* [ASSIGNMENT] Filtering the records below, copy only those lines that include the word "chart".
---------- PROVIDED ENTRIES ----------
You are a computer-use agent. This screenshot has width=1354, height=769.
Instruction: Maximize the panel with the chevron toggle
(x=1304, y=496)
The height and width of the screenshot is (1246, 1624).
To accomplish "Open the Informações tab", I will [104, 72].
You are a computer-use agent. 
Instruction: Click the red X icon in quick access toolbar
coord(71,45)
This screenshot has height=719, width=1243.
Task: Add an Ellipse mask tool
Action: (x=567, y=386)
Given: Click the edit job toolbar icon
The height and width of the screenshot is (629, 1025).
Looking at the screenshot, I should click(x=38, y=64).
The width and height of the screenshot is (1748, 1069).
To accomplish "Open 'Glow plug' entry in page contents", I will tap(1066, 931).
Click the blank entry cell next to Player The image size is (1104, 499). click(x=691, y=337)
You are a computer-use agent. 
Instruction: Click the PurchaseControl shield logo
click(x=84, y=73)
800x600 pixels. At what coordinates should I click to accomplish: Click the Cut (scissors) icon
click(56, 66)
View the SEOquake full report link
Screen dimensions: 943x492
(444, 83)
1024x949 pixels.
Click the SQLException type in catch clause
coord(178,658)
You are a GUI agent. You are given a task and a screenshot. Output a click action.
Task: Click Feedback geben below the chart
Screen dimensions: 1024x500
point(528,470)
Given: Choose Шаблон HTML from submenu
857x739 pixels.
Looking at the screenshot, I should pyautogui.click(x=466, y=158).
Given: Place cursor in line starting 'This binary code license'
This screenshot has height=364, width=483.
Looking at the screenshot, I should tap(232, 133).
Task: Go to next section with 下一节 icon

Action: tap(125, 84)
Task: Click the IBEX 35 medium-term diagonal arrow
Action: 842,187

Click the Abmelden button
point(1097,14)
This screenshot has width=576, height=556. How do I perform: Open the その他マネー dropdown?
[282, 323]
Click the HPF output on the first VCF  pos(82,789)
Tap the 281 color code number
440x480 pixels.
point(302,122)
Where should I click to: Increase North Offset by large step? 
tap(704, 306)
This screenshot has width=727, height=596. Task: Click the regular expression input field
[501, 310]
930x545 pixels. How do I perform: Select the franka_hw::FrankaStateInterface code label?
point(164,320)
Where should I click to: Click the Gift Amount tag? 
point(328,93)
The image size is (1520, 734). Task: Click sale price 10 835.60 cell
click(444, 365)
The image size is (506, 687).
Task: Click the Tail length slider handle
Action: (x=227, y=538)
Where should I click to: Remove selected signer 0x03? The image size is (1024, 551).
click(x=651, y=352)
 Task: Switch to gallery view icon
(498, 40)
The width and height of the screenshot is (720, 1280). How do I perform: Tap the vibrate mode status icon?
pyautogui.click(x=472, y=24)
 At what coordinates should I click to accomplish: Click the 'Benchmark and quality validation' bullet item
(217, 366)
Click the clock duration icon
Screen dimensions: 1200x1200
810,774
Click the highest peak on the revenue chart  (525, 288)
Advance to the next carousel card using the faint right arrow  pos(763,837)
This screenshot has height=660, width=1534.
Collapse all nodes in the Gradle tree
----------
* [SOLUTION TO THE PROBLEM]
Task: Click Feedback geben below the chart
Click the highest peak on the revenue chart  (525, 288)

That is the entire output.